THE EXERCISE: Put the lines of the items below into a numbered list, leaving out any blank lines.

Items from a dataset:
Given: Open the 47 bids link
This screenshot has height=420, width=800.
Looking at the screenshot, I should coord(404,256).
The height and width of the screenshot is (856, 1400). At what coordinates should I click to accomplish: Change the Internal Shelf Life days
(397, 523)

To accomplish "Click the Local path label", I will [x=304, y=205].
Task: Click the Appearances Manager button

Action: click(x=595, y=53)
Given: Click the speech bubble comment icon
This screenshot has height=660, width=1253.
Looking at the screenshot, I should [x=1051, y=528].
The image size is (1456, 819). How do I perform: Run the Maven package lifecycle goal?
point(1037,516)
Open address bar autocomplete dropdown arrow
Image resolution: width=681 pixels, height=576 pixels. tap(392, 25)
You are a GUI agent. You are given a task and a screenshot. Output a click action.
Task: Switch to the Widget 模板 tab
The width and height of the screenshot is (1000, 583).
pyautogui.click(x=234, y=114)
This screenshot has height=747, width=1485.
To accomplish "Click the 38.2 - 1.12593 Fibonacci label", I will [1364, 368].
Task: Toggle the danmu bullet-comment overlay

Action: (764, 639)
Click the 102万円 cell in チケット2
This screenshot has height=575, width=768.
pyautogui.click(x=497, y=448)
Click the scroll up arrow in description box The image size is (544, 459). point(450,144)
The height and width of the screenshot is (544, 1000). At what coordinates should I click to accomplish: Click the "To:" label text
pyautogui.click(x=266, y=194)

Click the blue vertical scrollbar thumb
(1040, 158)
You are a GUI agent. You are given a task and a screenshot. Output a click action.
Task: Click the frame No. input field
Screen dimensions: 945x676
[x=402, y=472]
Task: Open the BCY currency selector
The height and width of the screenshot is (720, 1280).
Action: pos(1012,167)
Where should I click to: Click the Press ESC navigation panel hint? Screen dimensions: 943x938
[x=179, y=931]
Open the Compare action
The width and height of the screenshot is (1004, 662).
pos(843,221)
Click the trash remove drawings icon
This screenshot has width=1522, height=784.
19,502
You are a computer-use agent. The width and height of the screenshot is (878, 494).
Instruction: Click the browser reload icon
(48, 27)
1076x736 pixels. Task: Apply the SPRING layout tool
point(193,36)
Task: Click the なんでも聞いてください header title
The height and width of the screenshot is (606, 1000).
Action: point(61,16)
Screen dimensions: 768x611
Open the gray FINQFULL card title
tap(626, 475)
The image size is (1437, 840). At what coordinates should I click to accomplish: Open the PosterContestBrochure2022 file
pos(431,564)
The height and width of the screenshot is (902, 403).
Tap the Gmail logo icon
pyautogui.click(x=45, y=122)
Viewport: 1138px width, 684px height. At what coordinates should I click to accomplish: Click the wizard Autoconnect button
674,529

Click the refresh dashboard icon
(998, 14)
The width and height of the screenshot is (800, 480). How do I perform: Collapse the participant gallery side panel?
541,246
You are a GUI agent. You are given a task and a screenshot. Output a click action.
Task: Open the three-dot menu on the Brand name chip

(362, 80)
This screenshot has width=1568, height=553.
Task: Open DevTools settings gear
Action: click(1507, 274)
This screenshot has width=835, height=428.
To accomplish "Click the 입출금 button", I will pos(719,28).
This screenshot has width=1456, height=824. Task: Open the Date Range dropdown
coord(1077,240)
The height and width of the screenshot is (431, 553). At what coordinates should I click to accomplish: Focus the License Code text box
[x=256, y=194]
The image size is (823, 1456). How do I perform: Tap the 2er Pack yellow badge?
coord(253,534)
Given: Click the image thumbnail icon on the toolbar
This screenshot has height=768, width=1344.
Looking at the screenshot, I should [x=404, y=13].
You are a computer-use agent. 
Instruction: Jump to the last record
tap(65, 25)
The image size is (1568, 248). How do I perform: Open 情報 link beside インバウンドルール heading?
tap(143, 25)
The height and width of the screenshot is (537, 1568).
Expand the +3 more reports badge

FINISHED EXERCISE:
1. Given: Open the 47 bids link
2. This screenshot has height=420, width=800.
3. Looking at the screenshot, I should coord(404,256).
4. The height and width of the screenshot is (856, 1400). At what coordinates should I click to accomplish: Change the Internal Shelf Life days
5. (397, 523)
6. To accomplish "Click the Local path label", I will [x=304, y=205].
7. Task: Click the Appearances Manager button
8. Action: click(x=595, y=53)
9. Given: Click the speech bubble comment icon
10. This screenshot has height=660, width=1253.
11. Looking at the screenshot, I should [x=1051, y=528].
12. The image size is (1456, 819). How do I perform: Run the Maven package lifecycle goal?
13. point(1037,516)
14. Open address bar autocomplete dropdown arrow
15. Image resolution: width=681 pixels, height=576 pixels. tap(392, 25)
16. You are a GUI agent. You are given a task and a screenshot. Output a click action.
17. Task: Switch to the Widget 模板 tab
18. The width and height of the screenshot is (1000, 583).
19. pyautogui.click(x=234, y=114)
20. This screenshot has height=747, width=1485.
21. To accomplish "Click the 38.2 - 1.12593 Fibonacci label", I will [1364, 368].
22. Task: Toggle the danmu bullet-comment overlay
23. Action: (764, 639)
24. Click the 102万円 cell in チケット2
25. This screenshot has height=575, width=768.
26. pyautogui.click(x=497, y=448)
27. Click the scroll up arrow in description box The image size is (544, 459). point(450,144)
28. The height and width of the screenshot is (544, 1000). At what coordinates should I click to accomplish: Click the "To:" label text
29. pyautogui.click(x=266, y=194)
30. Click the blue vertical scrollbar thumb
31. (1040, 158)
32. You are a GUI agent. You are given a task and a screenshot. Output a click action.
33. Task: Click the frame No. input field
34. Screen dimensions: 945x676
35. [x=402, y=472]
36. Task: Open the BCY currency selector
37. The height and width of the screenshot is (720, 1280).
38. Action: pos(1012,167)
39. Where should I click to: Click the Press ESC navigation panel hint? Screen dimensions: 943x938
40. [x=179, y=931]
41. Open the Compare action
42. The width and height of the screenshot is (1004, 662).
43. pos(843,221)
44. Click the trash remove drawings icon
45. This screenshot has width=1522, height=784.
46. 19,502
47. You are a computer-use agent. The width and height of the screenshot is (878, 494).
48. Instruction: Click the browser reload icon
49. (48, 27)
50. 1076x736 pixels. Task: Apply the SPRING layout tool
51. point(193,36)
52. Task: Click the なんでも聞いてください header title
53. The height and width of the screenshot is (606, 1000).
54. Action: point(61,16)
55. Screen dimensions: 768x611
56. Open the gray FINQFULL card title
57. tap(626, 475)
58. The image size is (1437, 840). At what coordinates should I click to accomplish: Open the PosterContestBrochure2022 file
59. pos(431,564)
60. The height and width of the screenshot is (902, 403).
61. Tap the Gmail logo icon
62. pyautogui.click(x=45, y=122)
63. Viewport: 1138px width, 684px height. At what coordinates should I click to accomplish: Click the wizard Autoconnect button
64. 674,529
65. Click the refresh dashboard icon
66. (998, 14)
67. The width and height of the screenshot is (800, 480). How do I perform: Collapse the participant gallery side panel?
68. 541,246
69. You are a GUI agent. You are given a task and a screenshot. Output a click action.
70. Task: Open the three-dot menu on the Brand name chip
71. (362, 80)
72. This screenshot has width=1568, height=553.
73. Task: Open DevTools settings gear
74. Action: click(1507, 274)
75. This screenshot has width=835, height=428.
76. To accomplish "Click the 입출금 button", I will pos(719,28).
77. This screenshot has width=1456, height=824. Task: Open the Date Range dropdown
78. coord(1077,240)
79. The height and width of the screenshot is (431, 553). At what coordinates should I click to accomplish: Focus the License Code text box
80. [x=256, y=194]
81. The image size is (823, 1456). How do I perform: Tap the 2er Pack yellow badge?
82. coord(253,534)
83. Given: Click the image thumbnail icon on the toolbar
84. This screenshot has height=768, width=1344.
85. Looking at the screenshot, I should [x=404, y=13].
86. You are a computer-use agent. 
87. Instruction: Jump to the last record
88. tap(65, 25)
89. The image size is (1568, 248). How do I perform: Open 情報 link beside インバウンドルール heading?
90. tap(143, 25)
91. The height and width of the screenshot is (537, 1568).
92. Expand the +3 more reports badge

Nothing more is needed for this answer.